OC Reilly Blog: Avoiding a Titanic Mistake
By Ray Clegg, Director, Logistical Operations, OC Reilly Inc.
(Jan. 11, 2016)–On the night of April 14, 1912, the ocean liner Titanic struck an iceberg as it cruised the northern Atlantic. In less than 10 seconds, the ship’s hull ripped open below the waterline on the starboard side for a length of 300 feet – roughly the equivalent of a football field. The Titanic’s tragic fate at that point, even though it took hours for the mighty ship to sink, had been sealed.
But read that account again closely, and you will see that the real damage occurred below the waterline – the part of the iceberg that no one could see.
It’s the hidden dangers that so often cause us to stumble, struggle, and strain. Anticipating those hidden factors successfully first requires an awareness of what they are, then taking the appropriate actions to mitigate their potential for harm or for good.
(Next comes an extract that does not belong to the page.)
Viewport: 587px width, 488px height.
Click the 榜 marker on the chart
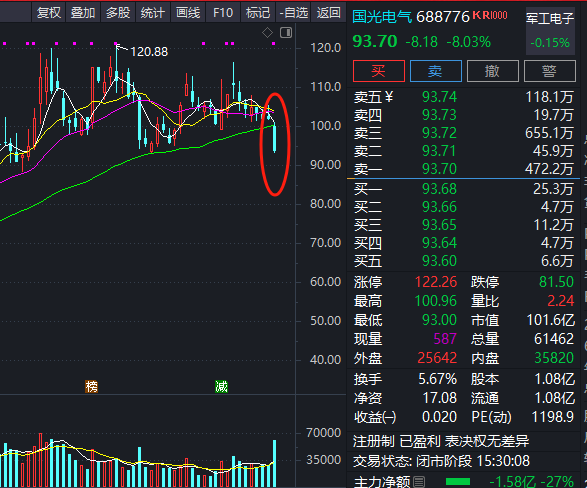tap(91, 386)
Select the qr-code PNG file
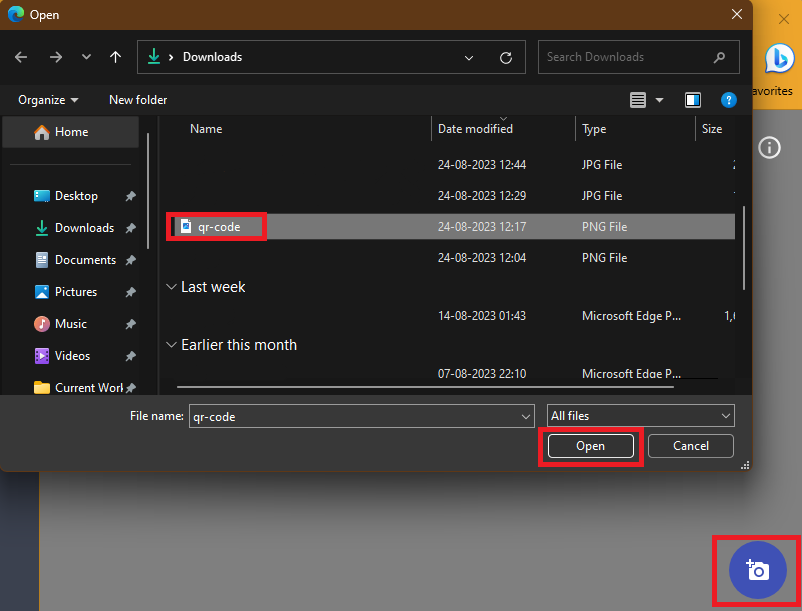802x611 pixels. point(218,227)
The same holds true in supply chain management. An illustration provided by Graybeard Advisors LLC, and featured in the December 2015 edition of Supply Chain Management Review magazine, shows how best practices take the total cost of operations into account, and not price alone.
Think of the traditional focus solely on purchase price as the “tip of the iceberg,” the part above the water that you can see. That’s obviously a major consideration, but the rest of the iceberg, where more crucial factors lurk, can easily remain hidden from view or consideration – a common, costly, and unnecessary mistake.
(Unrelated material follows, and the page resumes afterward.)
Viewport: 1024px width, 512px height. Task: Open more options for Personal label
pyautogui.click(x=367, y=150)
Total cost of operations also includes things like: freight costs, supplier performance, packaging unit of measure, inventory carry costs, product life-cycle, performance and reliability, maintenance costs, acquisition costs, service costs, customer satisfaction, training and installation, product availability, market demand forces, product disposal, and legal fees.
Sailing the high seas of supply chain management takes a keen eye and a familiarity with the dangers of the deep. Price may seem like the primary decision point, but it’s only the part that’s easiest to see. It’s only the tip of the iceberg. You’ll find the rest of the picture down below, where the hidden dangers live.
Having knowledgeable and experienced supply chain experts on your crew can help keep your ship trim and moving steadily forward.